=== WHAT YOU SHOULD DO ===
Give the entries again, word for word.

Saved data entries
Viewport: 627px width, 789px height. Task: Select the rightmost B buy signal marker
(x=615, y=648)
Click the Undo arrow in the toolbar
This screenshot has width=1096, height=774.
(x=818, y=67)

=== FINISHED EXERCISE ===
Viewport: 627px width, 789px height. Task: Select the rightmost B buy signal marker
(x=615, y=648)
Click the Undo arrow in the toolbar
This screenshot has width=1096, height=774.
(x=818, y=67)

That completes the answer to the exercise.